I have a pet peeve. Well, I have several pet peeves to be precise: people who put a thumbs up as a response in conversation (it's not a response!) being just one of them. But since I didn't spend the last hour in counselling discussing that particular peeve, it won't be the subject of today's post.

No, my current bugbear is people who say "you're so lucky" to the product of hard work.

See I am that annoying person who gets most of my work done early. Not always, I've been known to leave readings till the last minute like any other college student, but in general when I have essays I am almost never writing up to the deadline and usually can submit several days in advance. This was the case with my most recent midterm, partly due to some miscommunication with deadlines, and so I found myself finished two days before the actual thing was due. Now I don't particularly go shouting from the rooftops about this, not least because it doesn't make me a popular person, but occasionally it comes up and invariably the response is some form of jealousy over the break I will have whilst they slave away over their own work.

Now I get it: no one likes to think of others relaxing whilst they are glued to their laptop. But it's not like I didn't do the work. On Friday (our Saturday because the weekends are different) whilst most others were lounging in bed, I was up early and in the library. My essay didn't miraculously appear from thin air, it's just where you might choose the last two days of the given time to do it, I will probably choose the first. 

I think why I find this so frustrating is because it genuinely doesn't come naturally to me. I am inclined to procrastinate on Facebook and get sucked into the rabbit hole of the internet, so I work really hard to counterbalance that as much as I can, not to mention putting in the extra hours to ensure everything gets done even with my procrastination. 

I have discussed it with my Mumma at length, mostly on the subject of bravery. I think it's easy to look at me living a whole continent away from home and think that I was always a go-getter type, when in truth I was a child afraid of almost everything. I sobbed at the prospect of being away from home and that scared little girl is still inside of me. Those closest to me know that physically stepping on the plane to Ghana was one of the hardest things I have ever done, and I relied so much on support from those around me. Now I am happy and at home in Abu Dhabi but it hasn't always been the case, and it took a whole lot of courage to leave England four years ago. Easy it was not, but if you don't see those moments then you might not understand how much some of these choices have cost me.
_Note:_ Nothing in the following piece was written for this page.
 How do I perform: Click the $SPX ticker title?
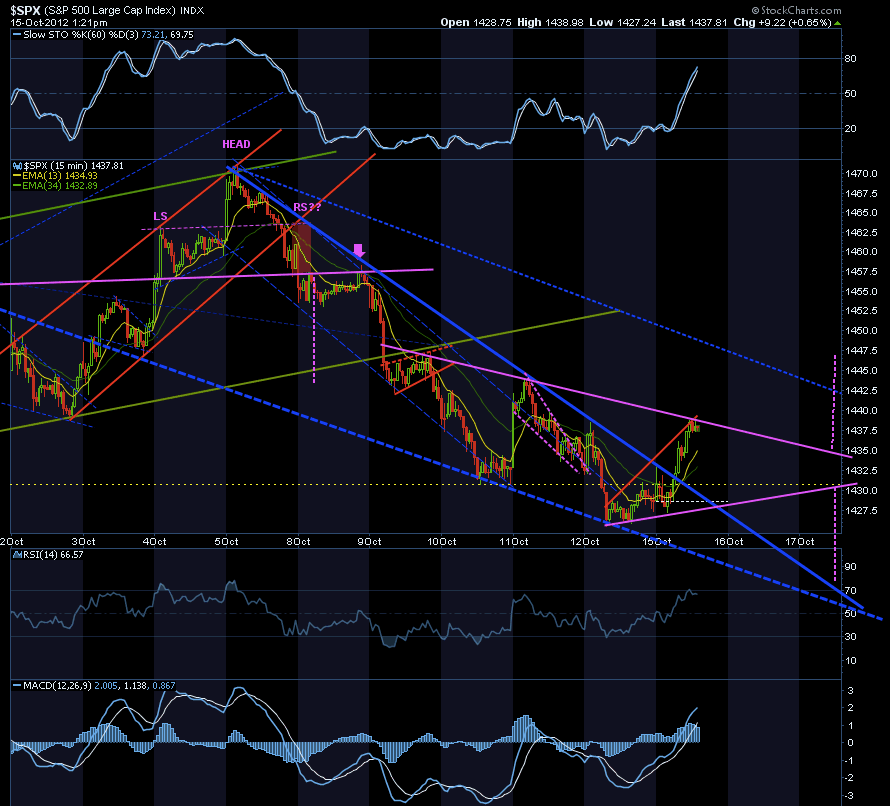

I think the real frustration lies in how invalidating words like "lucky" and "jealous" feel. They dismiss the hours and hours of effort, the sacrifices and sheer amount of energy that goes into each event, essay or adventure. I write about my own experiences not to praise myself but to make you think harder about certain situations before you jump to jealousy or dismiss it as luck. I too have been guilty of looking at other bloggers and envying their success without thinking about how hard they worked to get there. I know how easy it can be to assume that they were gifted with something that placed them there, when invariably the only something is just hard work. Sure, some people are naturally talented in certain areas but even then they work hard to develop their skills. Photographers don't just pick up a camera one day and produce a beautiful picture on their first click, invariably they invest hours into playing around with different settings. Writers have to discard many bad pieces of work before the good ones emerge. Singers spend so much time honing their voices. Yes the raw talent might be a gift of a fate, but invariably it is nothing without someone's time and dedication.

Even where character traits are concerned, I'm coming to realise that so much of it is not what resides naturally within us but how we cultivate them. Kindness, generosity, a lack of envy: so many of the people who seem like this is inherently a part of them still have to squash down unhappier thoughts in order to allow the better ones to flourish. 

Perhaps you disagree, or maybe you can think of your own examples. Either way, I just ask you to consider that outcomes are just the tip of the iceberg, and the work gone in may well be meaningful to the person concerned. Maybe she is born with it, but I bet she worked hard too.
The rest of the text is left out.